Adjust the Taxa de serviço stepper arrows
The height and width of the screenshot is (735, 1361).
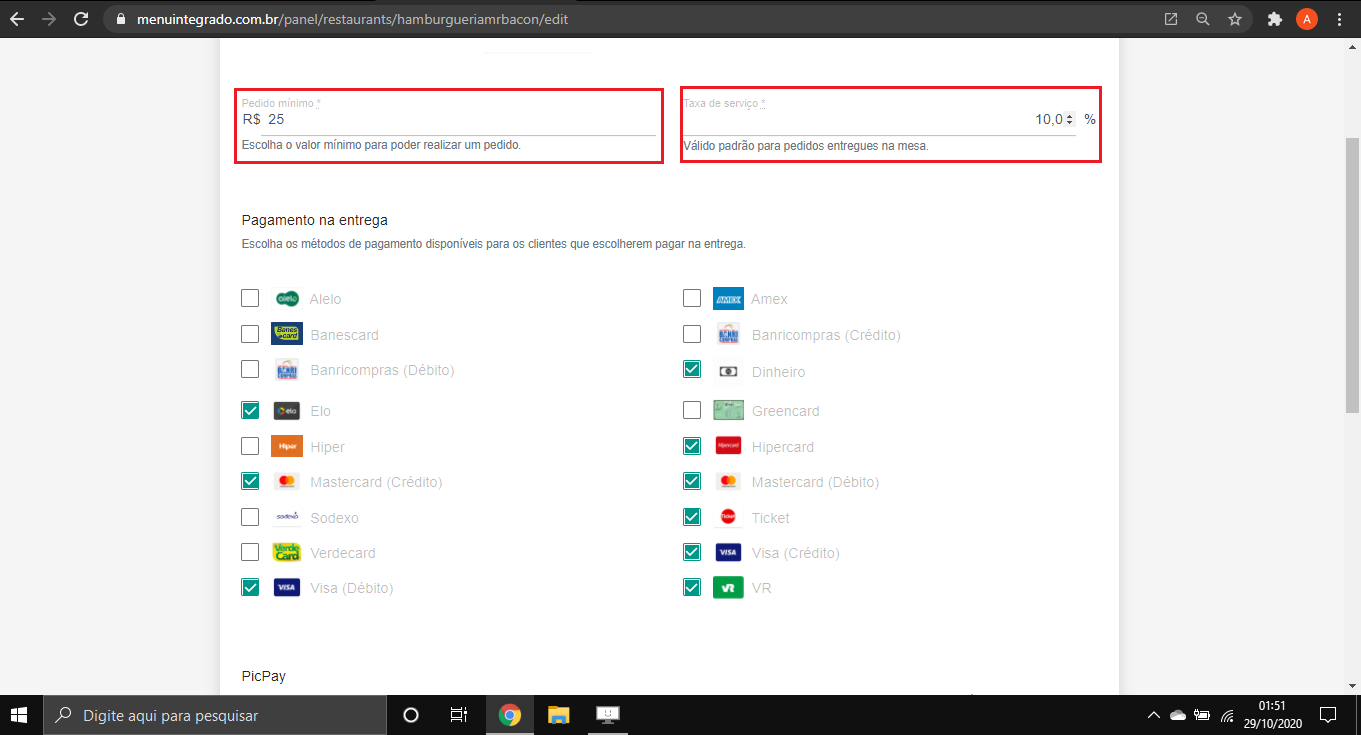pyautogui.click(x=1070, y=119)
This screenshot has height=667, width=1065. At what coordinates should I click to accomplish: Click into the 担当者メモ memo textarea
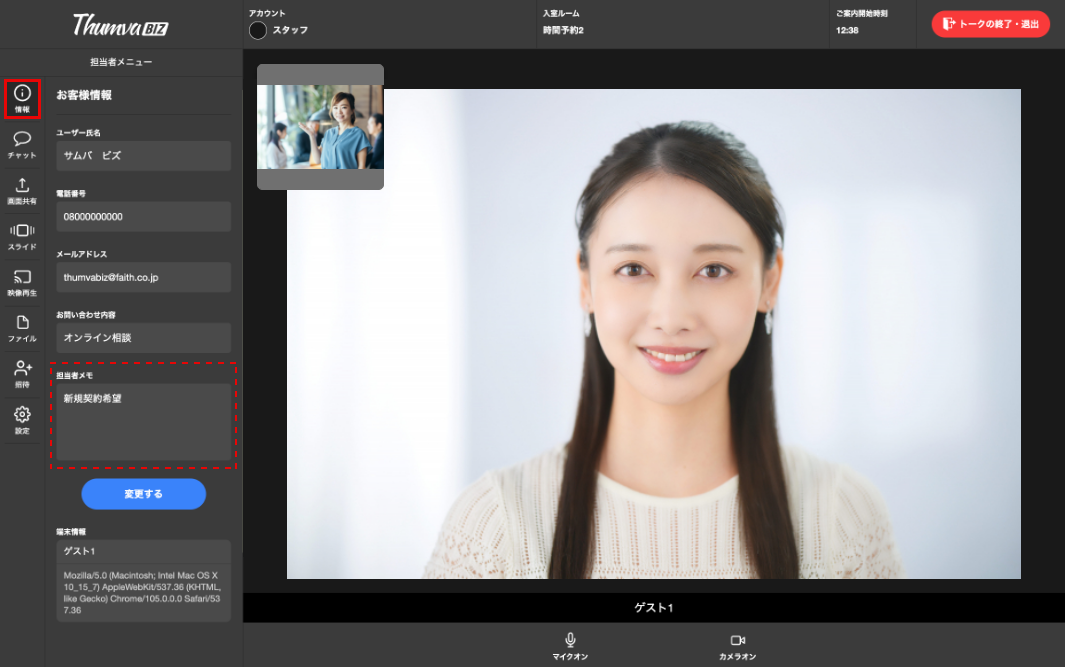pyautogui.click(x=143, y=422)
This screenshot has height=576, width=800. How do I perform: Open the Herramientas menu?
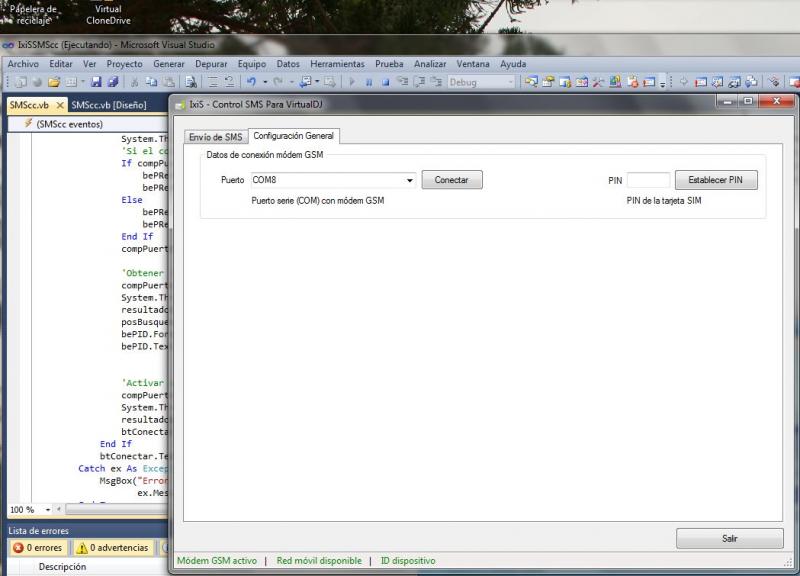[337, 64]
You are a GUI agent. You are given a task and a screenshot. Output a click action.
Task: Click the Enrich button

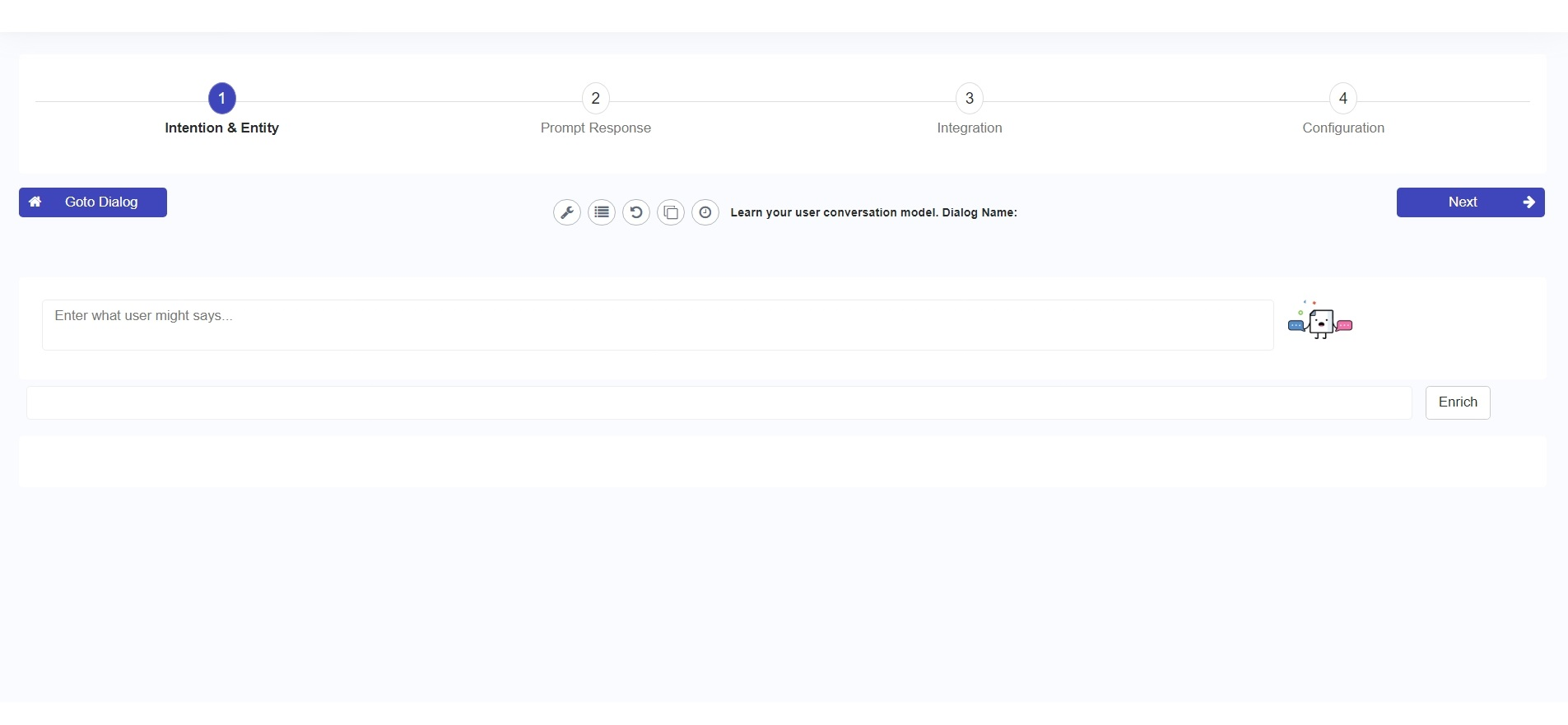[1457, 402]
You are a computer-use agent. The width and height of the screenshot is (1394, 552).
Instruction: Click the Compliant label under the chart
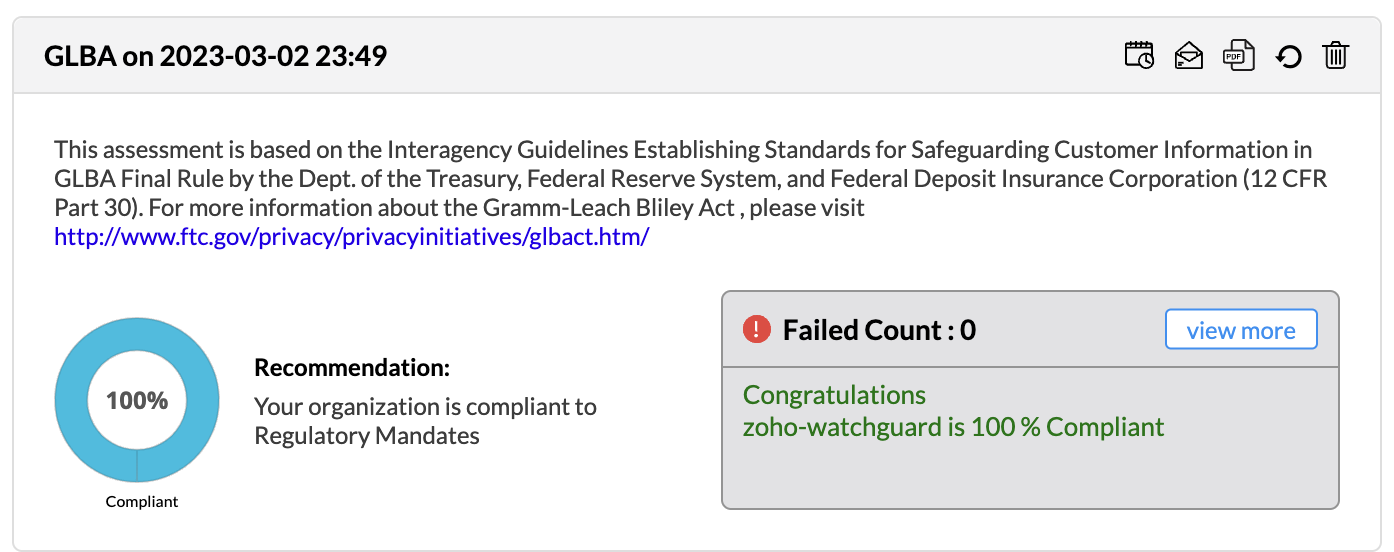(142, 502)
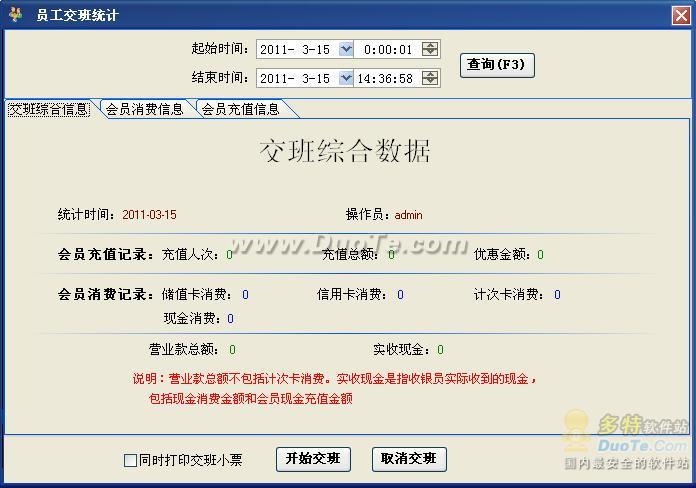Select the 0:00:01 start time field
This screenshot has height=488, width=696.
pos(389,49)
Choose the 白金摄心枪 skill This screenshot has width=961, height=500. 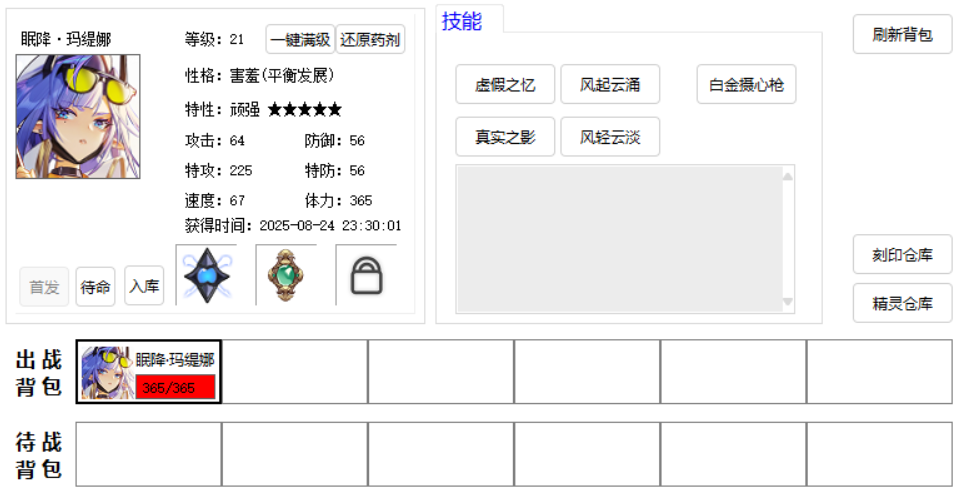(746, 85)
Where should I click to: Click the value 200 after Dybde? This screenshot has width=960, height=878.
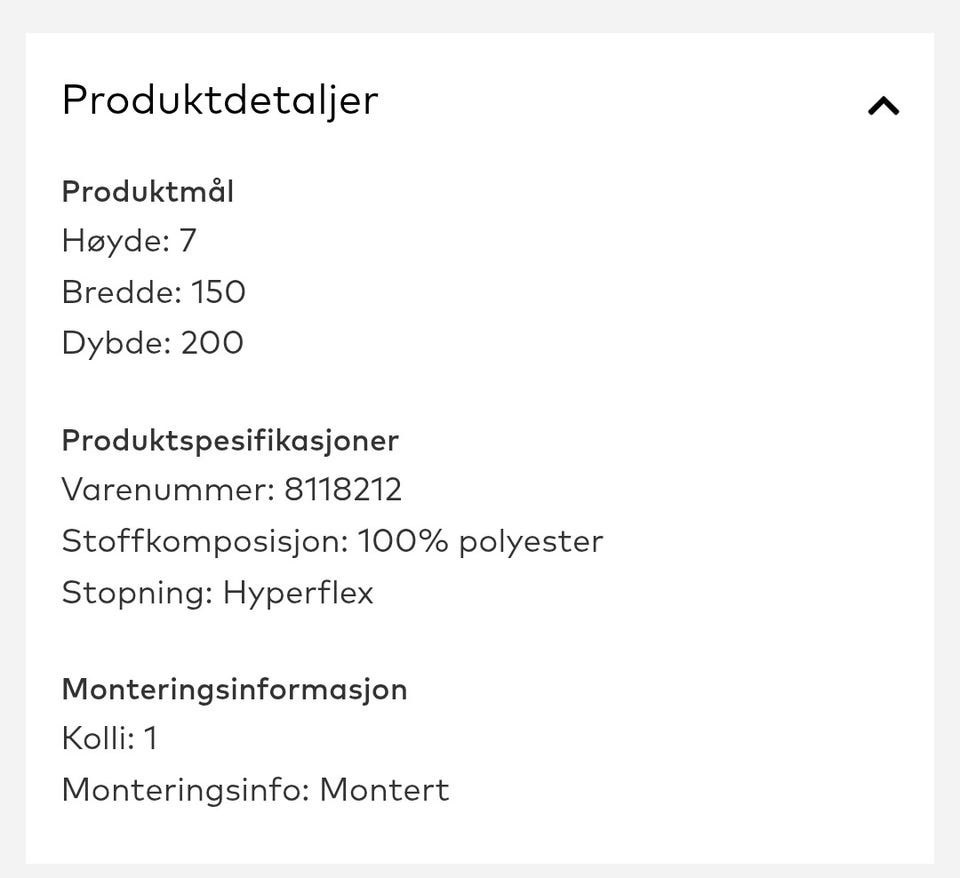point(212,343)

**WHAT YOU SHOULD DO**
The required output is the span of lines from the line with "Where should I" through the final line of the listing above, reproduced exactly, minus the pictures.

**TASK RESULT**
Where should I click to: Click the value 200 after Dybde? This screenshot has width=960, height=878.
point(212,343)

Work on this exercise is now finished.